MATERIAL TO PROCESS Block Start
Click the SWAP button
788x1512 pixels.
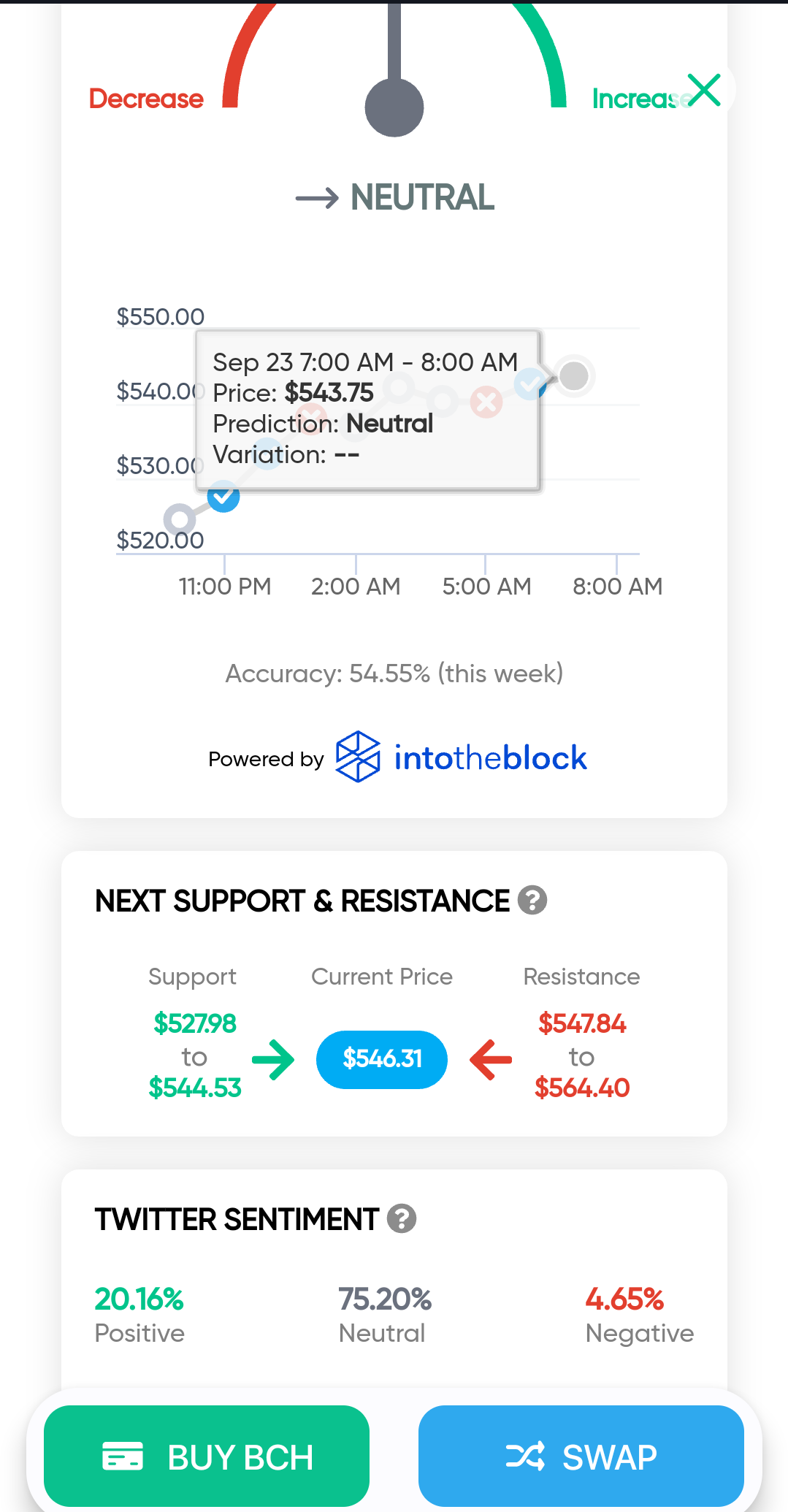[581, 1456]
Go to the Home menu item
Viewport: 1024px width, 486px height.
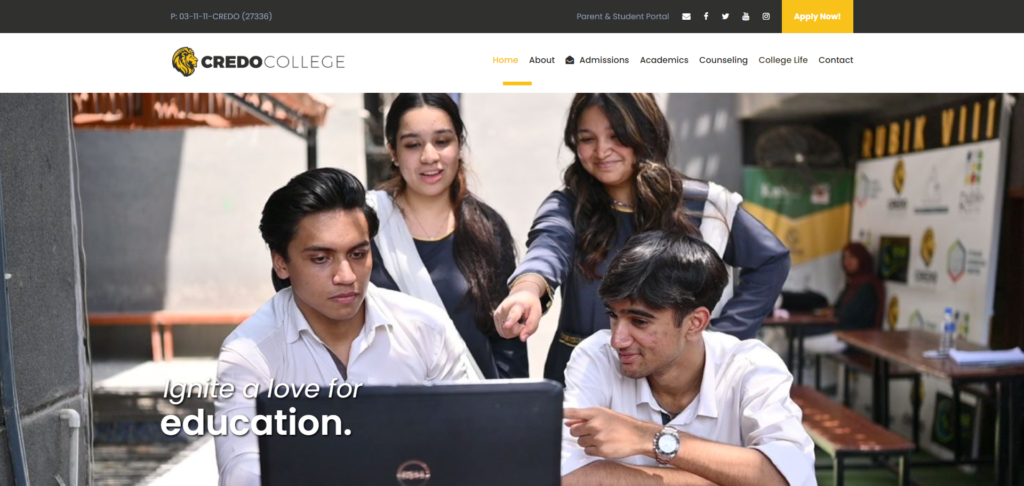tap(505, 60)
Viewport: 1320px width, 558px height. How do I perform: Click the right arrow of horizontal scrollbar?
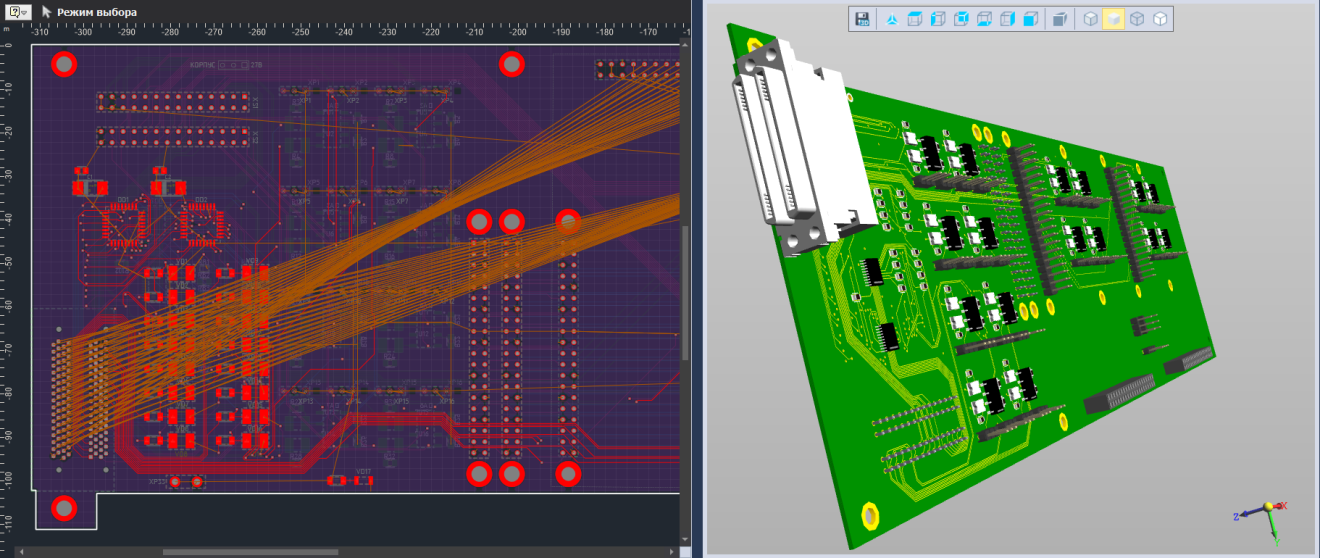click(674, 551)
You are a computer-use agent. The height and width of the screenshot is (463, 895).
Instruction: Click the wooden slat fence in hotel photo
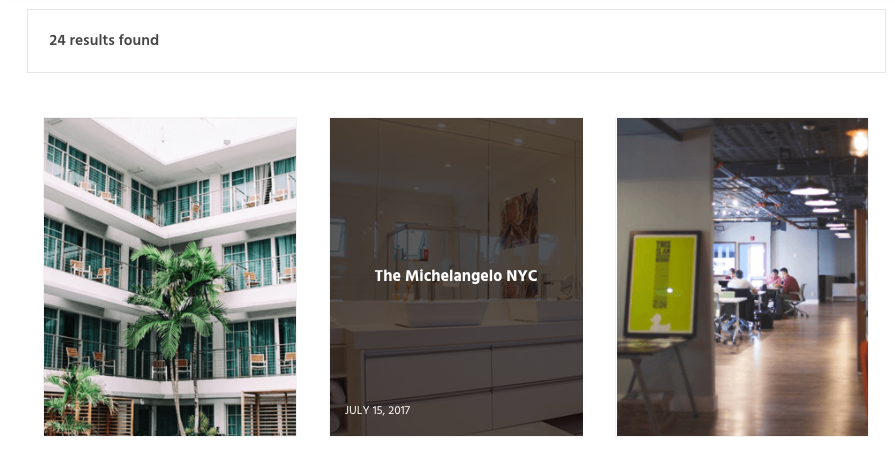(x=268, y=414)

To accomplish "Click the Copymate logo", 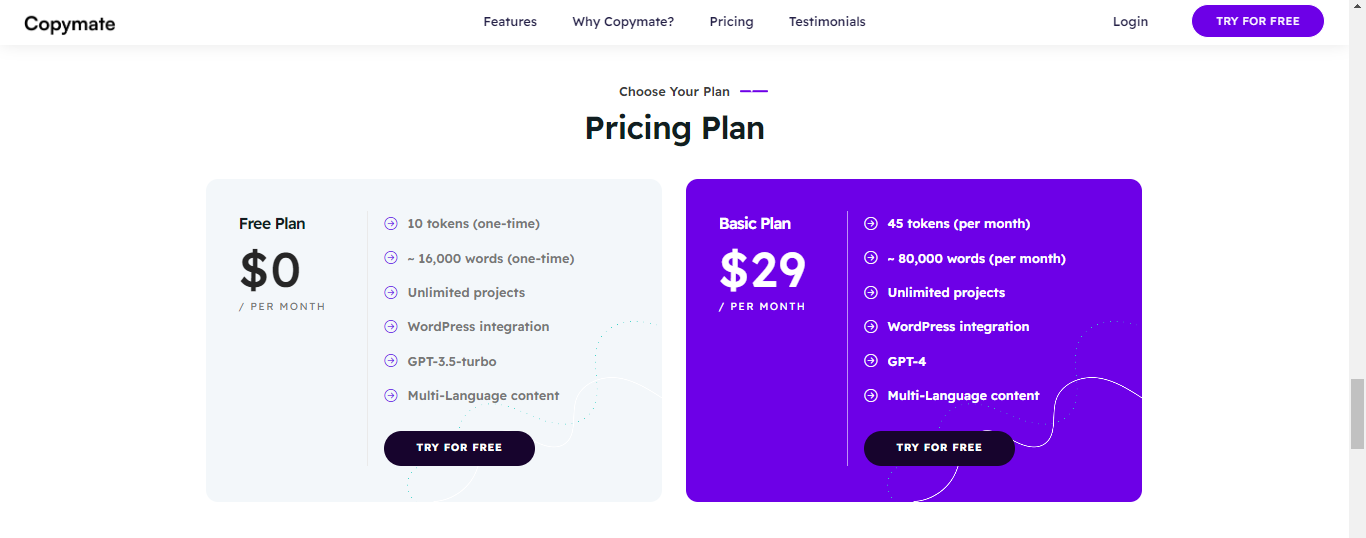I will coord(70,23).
MATERIAL TO PROCESS Block End
TASK INSTRUCTIONS »
The answer must consist only of the lines from the beginning of the entries above through the line that holds "You are a computer-use", reproduced exactly and without pictures.

SOLUTION TO THIS EXERCISE »
Click the SWAP button
788x1512 pixels.
[581, 1456]
Go to the Home menu item
Viewport: 1024px width, 486px height.
tap(505, 60)
Viewport: 1320px width, 558px height. How do I perform: Click the right arrow of horizontal scrollbar?
click(674, 551)
You are a computer-use agent. The height and width of the screenshot is (463, 895).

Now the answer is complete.